Credit: Courtesy of Murray Johnston
Wang (from left), Zordan, and Johnston use mass spec to analyze airborne nanoparticles.

The chemical composition of airborne nanoparticles is largely unknown because of measurement difficulties. Chemists at the University of Delaware, Newark, have now developed a nanoaerosol mass spectrometer that combines an aerodynamic inlet, an ion trap, and a time-of-flight mass analyzer to characterize individual particles smaller than 10 nm (Anal. Chem. 2006, 78, 1750).

Instead of taking their chances that they will be able to analyze particles on the fly, the researchers first trap the nanoparticles. There is "very little mass in that size range, and we have to do the analysis at just the right time," says team leader Murray V. Johnston, a chemistry professor. "We put the particle in the right place and then when we're ready to do the analysis, we fire the laser."

The high-energy laser pulse causes the particles to disintegrate completely into atomic ions that are analyzed by time-of-flight mass spectrometry. The relative intensities of the ions reveal the elemental composition of the particles.

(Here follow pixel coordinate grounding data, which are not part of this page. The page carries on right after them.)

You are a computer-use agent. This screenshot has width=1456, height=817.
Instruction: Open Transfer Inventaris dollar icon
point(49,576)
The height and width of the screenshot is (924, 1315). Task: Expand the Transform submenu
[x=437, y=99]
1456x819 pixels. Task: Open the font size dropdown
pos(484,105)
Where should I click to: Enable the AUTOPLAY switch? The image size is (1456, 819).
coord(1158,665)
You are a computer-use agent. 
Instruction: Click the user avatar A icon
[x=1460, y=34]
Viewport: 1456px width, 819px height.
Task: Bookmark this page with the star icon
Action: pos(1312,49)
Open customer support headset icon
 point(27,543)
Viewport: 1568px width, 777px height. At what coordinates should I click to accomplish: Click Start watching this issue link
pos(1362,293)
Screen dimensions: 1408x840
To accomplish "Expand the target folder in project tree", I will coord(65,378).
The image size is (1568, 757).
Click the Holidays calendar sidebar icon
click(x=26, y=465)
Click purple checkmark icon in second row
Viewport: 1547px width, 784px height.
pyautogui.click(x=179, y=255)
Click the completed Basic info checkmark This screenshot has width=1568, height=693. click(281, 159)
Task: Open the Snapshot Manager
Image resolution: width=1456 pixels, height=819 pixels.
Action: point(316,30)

To demonstrate how the instrument works, the researchers analyzed nanoparticles of sucrose and bovine serum albumin.

Johnston and his coworkers, postdoc Shenyi Wang and grad student Christopher A. Zordan, are particularly interested in using the instrument to monitor environmental and workplace exposure to airborne nanoparticles.

"We breathe in millions of particles a day," Johnston observes. "What is their composition? How does composition change with size?" The information that scientists have for such small particles is "really sketchy," he says. He has already worked with particles larger than 50 nm, so he knows that a wide variety of chemical compositions is possible.

Constantinos Sioutas, a professor of environmental engineering who studies air pollution and aerosol technology at the University of Southern California, notes that particles smaller than 10 nm tend to have short lifetimes in the atmosphere because they either grow or get scavenged by larger particles. Nevertheless, he calls the instrument an "exciting new technology" in particle measurement, "with potentially great significance" for atmospheric science once it is fully developed to overcome some of its limitations, including low ionization and detection efficiencies.

"The instrument we've put together is on wheels," Johnston says. "We can wheel it out of the laboratory to a measurement site, whether that's some workplace location or an air-quality monitoring site."

Johnston is already using the instrument in the lab to study the formation of particles during the oxidation of volatile organic molecules, such as α-pinene (Environ. Sci. Technol. 2006, 40, 1843). "This summer, we plan to take it into the field to do some initial measurements of ambient-particle compositions," he says. Within the next year, his team hopes to look at suspended particles in the air of labs that work with manufactured nanoparticles.